Description: In contrast to the notion of indexing in the database community, subject indexing in library sciences refers to the task of selecting multiple labels for the classification of documents such as scientific publications. In the past, the subject indexing of scientific publications has been conducted by library scientists of ZBW for more than 1.6 million economic documents using the ZBW's economics thesaurus STW. On average, each of the 1.6 million scientific publications has been an- notated with five STW descriptors. The increasing number of publications in the scientific disciplines and the digitization of science also change the subject indexing of scientific publications. In order to ensure an elaborated selection of descriptors and a high-quality subject indexing at maximal coverage of the published scientific works, automated techniques are developed in order to support the intellectual subject indexing. Thus, we develop novel machine learning methods for multi-class labeling of scientific documents and empirically compare their performance. While a single method is unlikely to solve the problem, we aim at developing a framework and create ensemble methods that combine the results from different methods. The performance of the labeling methods is evaluated using a data corpus of 62.000 documents of economics literature and 28.000 documents of political literature with gold standard annotations from manual subject indexing. The techniques will be implemented in a web-based review-system that provides insights about the automatically suggested subject indexing and allows manual quality control.

Past Projects

SeMuDocs - Semantic Annotation, Indexing, and Search of Multimedia Documents

Duration: 2013-2015

Project Members: Lydia Weiland, Ansgar Scherp

Funding: Ministry for Science, Research, and Arts, Baden-Wuerttemberg, Germany

Description: There has been enormous progress regarding media search of a single media type such as images and videos in the past. In contrast, search for multimedia documents such as PowerPoint presentations, Flash documents, and Adobe's Edge documents (HTML 5) is still very limited or not supported at all by the related work. Multimedia documents are composed of media objects like images, videos, audios, and text objects, which are coherently organized in time, space, and interaction. The information about the structure of multimedia documents, however, is not used for indexing and retrieving the content. This is desirable to improve visibility of the multimedia documents in the repositories and to ease reuse of the multimedia documents and the media objects they contain.
Goal of the proposed research project is to improve the search of multimedia documents. To this end, a formal object model and query language for multimedia documents will be developed. The object model allows for representing the arrangement of the media objects in time, space, and interaction and making it available for retrieval tasks. By this, complex queries against the multimedia document repository can be stated that make use of the relations defined between the media objects. In addition, new methods for the semantic enrichment of multimedia documents will be developed. By semantic enrichment, one can derive, e.g., that a text object is a title of a multimedia document or a caption of an image. In combination with existing text classifiers, it is possible to state queries regarding semantic concepts against the multimedia document repository. For example, one can search for topics in domains like sports and entertainment but also look for entities like places, organizations, and persons.
A prototypical implementation of the multimedia search will be evaluated with participants of different age groups and background (including pupils). It allows for deriving new insights into how multimedia document search is used, which was not possible before. As such, the technical as well as empirical results of the proposed research project will significantly influence the development of future multimedia information systems.

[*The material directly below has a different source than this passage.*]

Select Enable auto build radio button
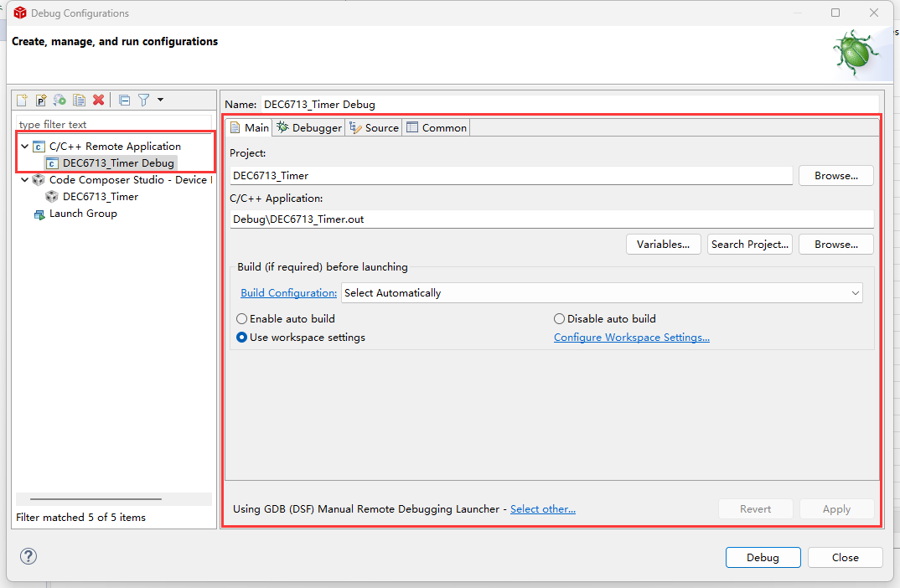 pos(242,319)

SMILER - Social Mobile Location and Event Finder

Duration: 2013-2014

Project Members: Jun.-Prof. Dr. Ansgar Scherp, Lydia Weiland, Dhaval Ranjane, Julian Abe, Julian Seitner, Linh Hoang, Martina Dukadinova, Ramana Dasari, Sven Rullmann

Industry cooperation: Telegate Media AG, Germany

Description: This project considers the question how a mobile application like mobEx (see project description below) can be designed such that it allows for the collaborative creation, modification, and sharing of places and events on the social web. Particular challenge is here that the mobile application SMILER does not only consider a single data source that is used in the backend system. Rather, a set of different data sources are employed that are curated by different organizations and offering different types of data as well as functionalities. This set of data sources are not assumed to be static. Rather, we also address the challenge what happens when new data sources occur or existing ones are discontinued.

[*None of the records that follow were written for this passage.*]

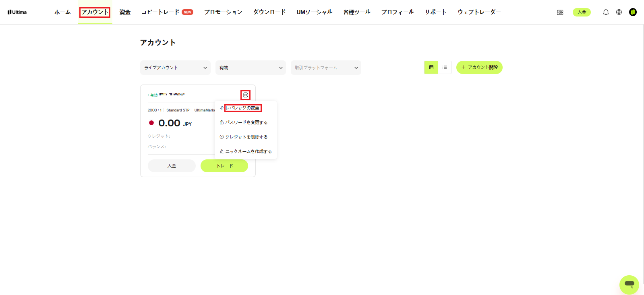Open the コピートレード tab
The image size is (644, 295).
[167, 12]
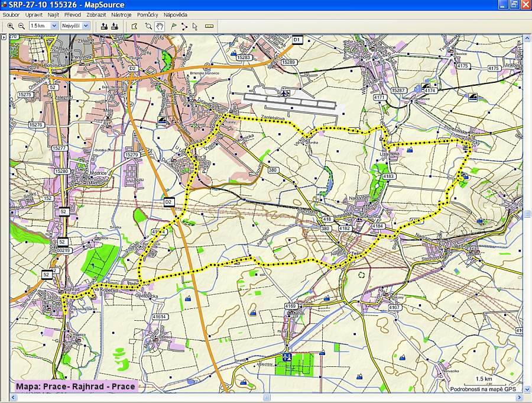This screenshot has height=403, width=532.
Task: Click receive from device icon
Action: (x=114, y=26)
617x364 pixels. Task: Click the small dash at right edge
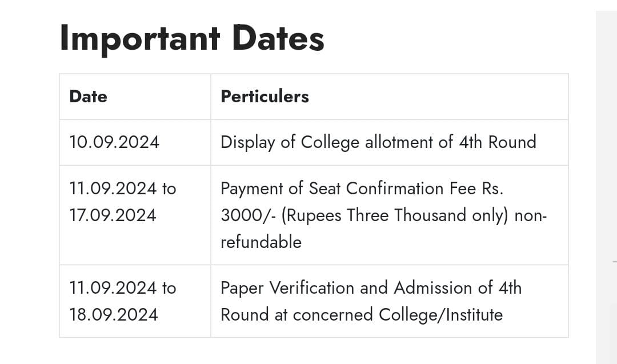(x=615, y=261)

mobEx - Mobile location and event finder

Duration: 2013

Project Members: Jun.-Prof. Dr. Ansgar Scherp, Michael Jess, Christian Bikar, Florian Knip, Bernd Opitz, Bernd Pfister, Timo Sztyler

Industry cooperation: Telegate Media AG, Germany

Description: Existing mobile applications do not allow for efficiently and intuitively exploring for events such as concerts, weekly markets, opening hours, etc. and at the same time explore for places such as sights, restaurants, organizations, and persons. Examples are the Christmas market in Mannheim or the opening hours of the bakery "around the corner", where you want to buy some bread rolls on Sunday. Such information is available on the Web from open APIs like the Telegate AG or directories for events such as Eventful, OpenPOI, Last.fm, Qype, and Flickr. The challenge addressed in mobEx project is to integrate in real-time the data retrieved from the different sources of social media data and make it available to the mobile user. To this end, we develop an efficient matching approach specialized for dealing with spatio/temporal data in the social media context such as events, persons, organizations, and places and the digital media associated with it.

You can try mobEx on your mobile phone. Simply install mobEx from Google's Playstore.

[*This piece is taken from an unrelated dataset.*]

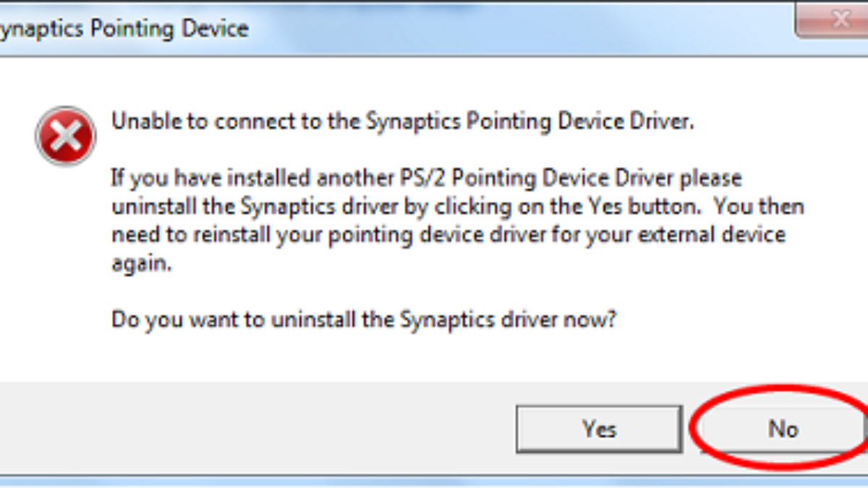Click the line starting 'If you have installed'
This screenshot has height=488, width=868.
coord(426,177)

SocialSensor - Sensing User Generated Input for Improved Media Discovery and Experience

Duration: 2011-2014

Funding: Integrated Project, European Union

Description: Goal of the SocialSensor project is to analyze user-generated content and user interactions on social networking platforms by means of data mining and aggregation. From this analysis, new information and recommendations for the users will be derived. To this end, the SocialSensor framework will be developed that allows for indexing and search textual and in particular non-textual multimedia content from the social web in almost realtime. Information about the interaction behavior and the activities of the users on the social networking platforms are directly integrated and used in the multimedia analysis and multimedia search tasks. For example, user contributions in form of comments and ratings will be analyzed in order to derive trends and detect events. This information will be used together with the social network relationships to provide recommendations to other users. Novel user interfaces will be developed following the user-centric approach in order to better visualize and explore the social media.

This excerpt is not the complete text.